M. BIJAYEDUTH GOKOOL (Maurice) a appuyé les recommandations du Secrétaire général et fait appel à une volonté politique résolue pour aider les Afghans et garantir le succès de la reconstruction de leur pays. Il s’est félicité des travaux préparatoires de la Loya Jirga et de la prochaine création de la Mission d’assistance des Nations Unies en Afghanistan (MANUA) qui regroupera sous une même égide toutes les activités de la communauté internationale en Afghanistan. Il s’est inquiété des retards à traduire en actes les promesses financières faites par certains donateurs à Tokyo. Il a défini ensuite quelques priorités pour la communauté internationale, la première étant d’assurer la sécurité dans le pays. A ce titre, il a appuyé l’élargissement du mandat de la Force internationale d’assistance à la sécurité (FIAS) proposé par le Président de l’Autorité intérimaire, M. Hamid Karzaï. La seconde priorité soulignée par la délégation de Maurice est celle de la réconciliation qui doit être un processus soutenu, a indiqué le représentant, soulignant la nécessité de mettre un terme aux rivalités ethniques notamment par le biais d’une Loya Jirga représentative et équitable. La troisième priorité, la lutte contre le trafic de drogues, doit faire l’objet d’un examen approfondi car les derniers rapports font état du fait que la culture du pavot a repris à un niveau élevé après une accalmie en 2001. Enfin, la quatrième priorité mise en avant par le représentant mauricien est celle de l’assistance humanitaire qui est essentielle pour ramener la paix et la stabilité en Afghanistan. A ce titre, le représentant s’est inquiété du sort des réfugiés et des personnes déplacées, qui représentent 25% de la population afghane totale, et de la dégradation du tissu social causée par les violations de droits de l’homme et les persécutions à l’égard des femmes dans le passé qu’il faut désormais réparer. Il a enfin plaidé pour un véritable partenariat entre la communauté internationale et le peuple afghan et a souhaité que les donateurs internationaux ne se détournent pas de leurs obligations d’assistance à l’Afghanistan.

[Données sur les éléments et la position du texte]

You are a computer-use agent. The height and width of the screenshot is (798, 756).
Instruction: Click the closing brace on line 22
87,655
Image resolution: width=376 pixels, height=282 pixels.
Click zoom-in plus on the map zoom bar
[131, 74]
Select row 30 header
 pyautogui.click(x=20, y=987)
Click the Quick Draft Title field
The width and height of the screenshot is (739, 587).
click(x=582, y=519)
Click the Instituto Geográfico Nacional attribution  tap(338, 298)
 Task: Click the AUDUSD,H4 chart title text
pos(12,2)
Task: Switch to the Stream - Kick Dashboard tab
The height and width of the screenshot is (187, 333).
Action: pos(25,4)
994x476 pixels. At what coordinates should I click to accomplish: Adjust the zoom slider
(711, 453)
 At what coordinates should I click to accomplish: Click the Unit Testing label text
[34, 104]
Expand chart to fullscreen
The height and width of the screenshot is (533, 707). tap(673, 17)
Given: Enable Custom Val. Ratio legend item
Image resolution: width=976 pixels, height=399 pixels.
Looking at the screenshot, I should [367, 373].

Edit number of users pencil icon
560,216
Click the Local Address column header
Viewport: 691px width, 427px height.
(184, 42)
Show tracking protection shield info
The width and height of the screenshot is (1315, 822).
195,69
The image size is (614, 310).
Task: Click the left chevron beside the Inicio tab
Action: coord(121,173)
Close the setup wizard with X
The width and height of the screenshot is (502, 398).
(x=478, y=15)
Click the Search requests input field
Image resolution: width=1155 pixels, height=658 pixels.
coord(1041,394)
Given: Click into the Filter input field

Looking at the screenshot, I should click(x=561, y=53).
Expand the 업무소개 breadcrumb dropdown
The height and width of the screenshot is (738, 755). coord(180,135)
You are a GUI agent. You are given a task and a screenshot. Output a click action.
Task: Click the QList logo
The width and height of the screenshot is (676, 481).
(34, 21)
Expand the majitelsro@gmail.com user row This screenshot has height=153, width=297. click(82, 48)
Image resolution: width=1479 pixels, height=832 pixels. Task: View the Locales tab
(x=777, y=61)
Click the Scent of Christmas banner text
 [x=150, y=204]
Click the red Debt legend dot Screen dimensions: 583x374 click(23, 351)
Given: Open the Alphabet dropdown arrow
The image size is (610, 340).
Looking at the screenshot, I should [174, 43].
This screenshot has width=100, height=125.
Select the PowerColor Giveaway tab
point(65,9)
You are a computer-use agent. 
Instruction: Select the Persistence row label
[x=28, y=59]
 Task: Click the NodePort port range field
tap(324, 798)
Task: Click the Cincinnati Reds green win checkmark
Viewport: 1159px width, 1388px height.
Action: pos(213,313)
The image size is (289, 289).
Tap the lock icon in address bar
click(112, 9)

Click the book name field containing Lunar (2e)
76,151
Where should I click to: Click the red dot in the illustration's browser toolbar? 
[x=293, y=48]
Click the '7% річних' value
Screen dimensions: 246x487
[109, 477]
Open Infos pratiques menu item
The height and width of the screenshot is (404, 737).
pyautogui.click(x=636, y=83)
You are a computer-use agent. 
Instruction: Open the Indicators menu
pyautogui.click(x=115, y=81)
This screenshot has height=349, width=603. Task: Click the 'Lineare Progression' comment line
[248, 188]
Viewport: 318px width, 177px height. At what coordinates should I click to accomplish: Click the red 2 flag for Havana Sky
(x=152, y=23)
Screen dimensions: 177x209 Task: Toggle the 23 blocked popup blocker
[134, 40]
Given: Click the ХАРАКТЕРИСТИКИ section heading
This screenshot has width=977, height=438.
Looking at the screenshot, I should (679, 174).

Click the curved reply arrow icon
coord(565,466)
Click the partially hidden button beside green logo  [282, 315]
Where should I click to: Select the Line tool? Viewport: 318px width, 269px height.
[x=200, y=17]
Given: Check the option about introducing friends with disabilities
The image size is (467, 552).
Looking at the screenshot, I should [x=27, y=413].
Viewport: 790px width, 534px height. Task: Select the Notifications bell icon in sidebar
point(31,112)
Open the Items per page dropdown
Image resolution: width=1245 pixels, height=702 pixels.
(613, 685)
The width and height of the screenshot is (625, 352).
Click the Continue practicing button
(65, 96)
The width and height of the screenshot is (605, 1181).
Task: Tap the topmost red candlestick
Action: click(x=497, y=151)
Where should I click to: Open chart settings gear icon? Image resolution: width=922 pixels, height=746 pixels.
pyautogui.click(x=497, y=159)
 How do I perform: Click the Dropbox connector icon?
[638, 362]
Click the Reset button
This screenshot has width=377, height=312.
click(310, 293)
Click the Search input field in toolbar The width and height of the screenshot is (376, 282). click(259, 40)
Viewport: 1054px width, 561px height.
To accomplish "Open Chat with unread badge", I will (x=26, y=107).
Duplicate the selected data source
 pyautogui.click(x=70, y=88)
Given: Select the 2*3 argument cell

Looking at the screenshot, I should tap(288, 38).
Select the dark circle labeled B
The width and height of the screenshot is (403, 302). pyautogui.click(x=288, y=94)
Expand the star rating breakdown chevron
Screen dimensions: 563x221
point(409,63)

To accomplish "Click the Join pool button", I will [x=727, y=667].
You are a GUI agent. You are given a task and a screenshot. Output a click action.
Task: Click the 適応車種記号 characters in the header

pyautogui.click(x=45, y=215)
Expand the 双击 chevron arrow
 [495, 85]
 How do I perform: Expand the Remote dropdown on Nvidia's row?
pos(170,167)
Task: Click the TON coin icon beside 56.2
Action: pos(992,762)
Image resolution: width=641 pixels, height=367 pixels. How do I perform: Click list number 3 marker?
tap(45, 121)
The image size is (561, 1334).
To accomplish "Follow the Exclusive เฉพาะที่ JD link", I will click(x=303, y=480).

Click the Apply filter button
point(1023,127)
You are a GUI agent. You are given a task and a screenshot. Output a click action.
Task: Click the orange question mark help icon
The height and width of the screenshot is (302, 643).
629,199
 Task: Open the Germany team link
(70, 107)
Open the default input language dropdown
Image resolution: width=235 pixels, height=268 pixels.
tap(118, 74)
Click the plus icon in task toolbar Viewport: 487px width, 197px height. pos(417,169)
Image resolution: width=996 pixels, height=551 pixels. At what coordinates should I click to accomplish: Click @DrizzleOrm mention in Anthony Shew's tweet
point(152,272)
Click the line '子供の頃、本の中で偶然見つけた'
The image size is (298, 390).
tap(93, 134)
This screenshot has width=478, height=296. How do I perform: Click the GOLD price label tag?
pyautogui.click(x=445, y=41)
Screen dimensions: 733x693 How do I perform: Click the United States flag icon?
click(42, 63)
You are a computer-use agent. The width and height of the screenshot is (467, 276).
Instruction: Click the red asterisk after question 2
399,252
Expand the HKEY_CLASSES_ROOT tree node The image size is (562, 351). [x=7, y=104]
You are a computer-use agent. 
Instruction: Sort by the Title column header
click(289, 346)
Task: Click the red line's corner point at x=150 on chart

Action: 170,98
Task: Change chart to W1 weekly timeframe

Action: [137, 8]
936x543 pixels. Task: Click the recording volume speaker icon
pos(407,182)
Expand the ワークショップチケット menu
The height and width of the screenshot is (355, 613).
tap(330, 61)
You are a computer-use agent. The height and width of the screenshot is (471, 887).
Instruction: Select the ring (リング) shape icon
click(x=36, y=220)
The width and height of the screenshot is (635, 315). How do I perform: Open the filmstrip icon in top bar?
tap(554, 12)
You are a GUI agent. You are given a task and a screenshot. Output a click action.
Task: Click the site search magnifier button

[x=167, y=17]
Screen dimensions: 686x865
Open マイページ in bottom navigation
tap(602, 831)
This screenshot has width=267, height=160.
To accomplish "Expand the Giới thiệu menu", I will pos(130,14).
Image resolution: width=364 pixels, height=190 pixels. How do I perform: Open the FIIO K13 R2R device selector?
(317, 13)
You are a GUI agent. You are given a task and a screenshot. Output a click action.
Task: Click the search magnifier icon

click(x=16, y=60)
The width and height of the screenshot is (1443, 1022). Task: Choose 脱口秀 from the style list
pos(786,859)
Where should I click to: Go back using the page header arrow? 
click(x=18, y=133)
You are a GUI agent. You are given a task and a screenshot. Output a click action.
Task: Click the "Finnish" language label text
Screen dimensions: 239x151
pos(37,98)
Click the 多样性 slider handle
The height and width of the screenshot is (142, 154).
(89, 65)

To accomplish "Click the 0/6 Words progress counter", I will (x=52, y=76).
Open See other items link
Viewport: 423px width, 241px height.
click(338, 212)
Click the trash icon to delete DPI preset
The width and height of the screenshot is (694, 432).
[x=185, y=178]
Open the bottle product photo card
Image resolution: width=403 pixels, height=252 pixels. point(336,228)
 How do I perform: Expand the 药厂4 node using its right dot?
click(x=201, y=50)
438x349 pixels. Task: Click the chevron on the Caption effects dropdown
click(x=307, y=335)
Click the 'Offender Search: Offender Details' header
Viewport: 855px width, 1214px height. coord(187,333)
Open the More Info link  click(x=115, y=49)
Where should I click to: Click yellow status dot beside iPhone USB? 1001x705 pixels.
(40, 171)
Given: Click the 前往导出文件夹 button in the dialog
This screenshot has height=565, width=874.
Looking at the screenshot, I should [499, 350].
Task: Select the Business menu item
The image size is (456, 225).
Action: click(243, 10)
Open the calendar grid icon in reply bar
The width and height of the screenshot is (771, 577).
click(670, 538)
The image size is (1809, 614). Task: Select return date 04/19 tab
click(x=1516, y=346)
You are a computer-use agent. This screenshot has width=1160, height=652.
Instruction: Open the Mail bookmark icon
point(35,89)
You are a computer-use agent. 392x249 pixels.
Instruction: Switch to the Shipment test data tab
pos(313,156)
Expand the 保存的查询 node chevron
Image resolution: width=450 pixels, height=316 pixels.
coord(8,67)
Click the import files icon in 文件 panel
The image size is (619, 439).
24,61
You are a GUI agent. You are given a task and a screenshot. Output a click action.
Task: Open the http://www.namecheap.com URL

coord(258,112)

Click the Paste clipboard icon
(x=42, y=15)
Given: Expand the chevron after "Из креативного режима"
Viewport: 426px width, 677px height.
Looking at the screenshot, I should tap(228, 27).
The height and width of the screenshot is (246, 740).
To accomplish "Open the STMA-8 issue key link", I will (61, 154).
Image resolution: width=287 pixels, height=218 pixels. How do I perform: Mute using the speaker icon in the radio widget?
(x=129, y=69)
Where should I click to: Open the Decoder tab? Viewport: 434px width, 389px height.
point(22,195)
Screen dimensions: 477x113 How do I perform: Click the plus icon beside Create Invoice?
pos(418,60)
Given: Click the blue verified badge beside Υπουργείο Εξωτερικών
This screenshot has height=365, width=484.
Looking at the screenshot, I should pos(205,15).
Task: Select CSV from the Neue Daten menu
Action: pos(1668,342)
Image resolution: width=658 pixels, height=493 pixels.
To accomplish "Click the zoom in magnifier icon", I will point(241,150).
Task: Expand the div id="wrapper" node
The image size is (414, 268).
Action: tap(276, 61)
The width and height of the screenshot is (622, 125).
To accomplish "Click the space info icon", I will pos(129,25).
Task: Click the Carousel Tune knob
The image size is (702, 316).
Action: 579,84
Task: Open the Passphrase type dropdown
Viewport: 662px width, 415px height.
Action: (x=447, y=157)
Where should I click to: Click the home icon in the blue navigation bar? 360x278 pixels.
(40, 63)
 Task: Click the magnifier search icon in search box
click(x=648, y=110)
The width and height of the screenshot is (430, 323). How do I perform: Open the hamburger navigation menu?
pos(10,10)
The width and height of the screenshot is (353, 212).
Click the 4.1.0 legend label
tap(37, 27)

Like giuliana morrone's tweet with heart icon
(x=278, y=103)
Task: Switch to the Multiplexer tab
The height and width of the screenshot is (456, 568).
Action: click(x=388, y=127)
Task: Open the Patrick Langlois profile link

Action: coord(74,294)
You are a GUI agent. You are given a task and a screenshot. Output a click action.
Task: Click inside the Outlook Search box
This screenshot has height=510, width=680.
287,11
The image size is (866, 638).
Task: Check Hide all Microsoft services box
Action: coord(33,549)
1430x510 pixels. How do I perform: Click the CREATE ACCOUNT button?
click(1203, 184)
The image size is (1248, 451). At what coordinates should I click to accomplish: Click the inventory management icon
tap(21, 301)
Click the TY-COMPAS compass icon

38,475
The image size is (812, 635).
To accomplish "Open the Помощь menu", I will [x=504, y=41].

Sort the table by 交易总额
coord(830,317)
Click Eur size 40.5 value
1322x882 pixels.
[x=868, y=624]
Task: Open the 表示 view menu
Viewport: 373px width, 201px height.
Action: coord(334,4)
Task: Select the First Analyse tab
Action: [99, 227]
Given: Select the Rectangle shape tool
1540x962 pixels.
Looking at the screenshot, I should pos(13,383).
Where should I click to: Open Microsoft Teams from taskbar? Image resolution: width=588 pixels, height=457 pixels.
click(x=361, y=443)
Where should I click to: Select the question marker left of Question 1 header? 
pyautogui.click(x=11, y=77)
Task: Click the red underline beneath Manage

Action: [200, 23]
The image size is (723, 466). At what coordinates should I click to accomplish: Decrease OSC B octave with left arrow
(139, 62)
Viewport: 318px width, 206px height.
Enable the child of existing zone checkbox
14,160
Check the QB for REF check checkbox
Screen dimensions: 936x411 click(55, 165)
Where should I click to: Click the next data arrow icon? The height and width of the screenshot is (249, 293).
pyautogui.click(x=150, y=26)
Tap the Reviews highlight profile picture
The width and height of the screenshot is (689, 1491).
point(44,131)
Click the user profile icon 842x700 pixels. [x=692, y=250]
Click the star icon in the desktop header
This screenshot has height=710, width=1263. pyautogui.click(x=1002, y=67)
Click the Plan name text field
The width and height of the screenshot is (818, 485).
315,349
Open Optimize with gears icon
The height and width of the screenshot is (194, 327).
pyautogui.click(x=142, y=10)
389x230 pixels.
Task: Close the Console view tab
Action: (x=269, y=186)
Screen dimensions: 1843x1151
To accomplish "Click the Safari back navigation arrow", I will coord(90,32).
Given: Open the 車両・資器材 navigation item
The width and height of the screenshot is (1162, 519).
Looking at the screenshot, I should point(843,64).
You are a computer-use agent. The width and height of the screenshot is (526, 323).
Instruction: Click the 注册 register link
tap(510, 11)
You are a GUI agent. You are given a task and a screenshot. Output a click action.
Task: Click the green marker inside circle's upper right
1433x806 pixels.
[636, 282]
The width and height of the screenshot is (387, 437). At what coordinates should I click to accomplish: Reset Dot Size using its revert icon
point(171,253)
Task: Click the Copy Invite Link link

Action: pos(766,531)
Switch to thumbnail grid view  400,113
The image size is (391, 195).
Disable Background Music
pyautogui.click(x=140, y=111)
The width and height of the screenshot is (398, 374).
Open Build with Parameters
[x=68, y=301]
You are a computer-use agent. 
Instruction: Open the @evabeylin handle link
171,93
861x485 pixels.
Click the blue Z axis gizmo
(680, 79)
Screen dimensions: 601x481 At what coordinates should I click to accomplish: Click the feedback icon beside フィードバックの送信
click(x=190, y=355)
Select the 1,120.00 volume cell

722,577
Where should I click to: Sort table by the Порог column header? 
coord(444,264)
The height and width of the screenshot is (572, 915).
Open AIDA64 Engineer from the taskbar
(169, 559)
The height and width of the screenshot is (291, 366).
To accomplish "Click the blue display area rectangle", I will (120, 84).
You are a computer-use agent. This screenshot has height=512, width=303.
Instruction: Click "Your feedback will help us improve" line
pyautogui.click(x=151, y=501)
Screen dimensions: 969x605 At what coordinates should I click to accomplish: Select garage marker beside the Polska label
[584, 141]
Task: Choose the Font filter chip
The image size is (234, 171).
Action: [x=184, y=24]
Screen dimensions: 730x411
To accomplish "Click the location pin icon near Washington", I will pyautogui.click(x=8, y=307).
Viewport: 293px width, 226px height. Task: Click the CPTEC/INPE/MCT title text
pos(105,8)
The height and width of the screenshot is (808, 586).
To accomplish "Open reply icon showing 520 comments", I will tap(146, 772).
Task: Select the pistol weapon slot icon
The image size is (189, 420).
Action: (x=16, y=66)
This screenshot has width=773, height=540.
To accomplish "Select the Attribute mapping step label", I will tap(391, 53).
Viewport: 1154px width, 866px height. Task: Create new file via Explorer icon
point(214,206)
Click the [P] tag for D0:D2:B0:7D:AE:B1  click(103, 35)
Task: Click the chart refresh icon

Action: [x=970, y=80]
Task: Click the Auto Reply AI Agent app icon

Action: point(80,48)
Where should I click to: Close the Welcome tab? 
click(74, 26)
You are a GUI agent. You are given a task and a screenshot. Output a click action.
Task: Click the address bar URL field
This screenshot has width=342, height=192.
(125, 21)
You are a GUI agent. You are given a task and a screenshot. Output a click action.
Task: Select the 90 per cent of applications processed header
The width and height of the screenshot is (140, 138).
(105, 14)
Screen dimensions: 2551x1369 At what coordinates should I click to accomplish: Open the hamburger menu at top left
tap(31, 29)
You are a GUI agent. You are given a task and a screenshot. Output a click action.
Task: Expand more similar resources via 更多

CONSIGNES:
a - D'après l'extrait de page, les affirmations suivantes sont-elles exactes ? (i) Le représentant de Maurice place la sécurité au premier rang des priorités. (ii) La culture du pavot est restée faible depuis 2001. (iii) Les réfugiés et les personnes déplacées forment la moitié de la population afghane. Répondez par oui ou par non et citez les mots de l'extrait qui tranchent.
b - Énumérez les priorités que le représentant de Maurice fixe à la communauté internationale dans l'extrait de page.
c - Selon l'extrait de page, qui a proposé l'élargissement du mandat de la Force internationale d'assistance à la sécurité ?

RÉPONSES ATTENDUES:
a -
(i) Oui : « la première étant d’assurer la sécurité dans le pays ».
(ii) Non : « la culture du pavot a repris à un niveau élevé après une accalmie en 2001 ».
(iii) Non : « qui représentent 25% de la population afghane totale ».

b -
1. Assurer la sécurité dans le pays
2. La réconciliation
3. La lutte contre le trafic de drogues
4. L'assistance humanitaire

c - M. Hamid Karzaï, Président de l'Autorité intérimaire.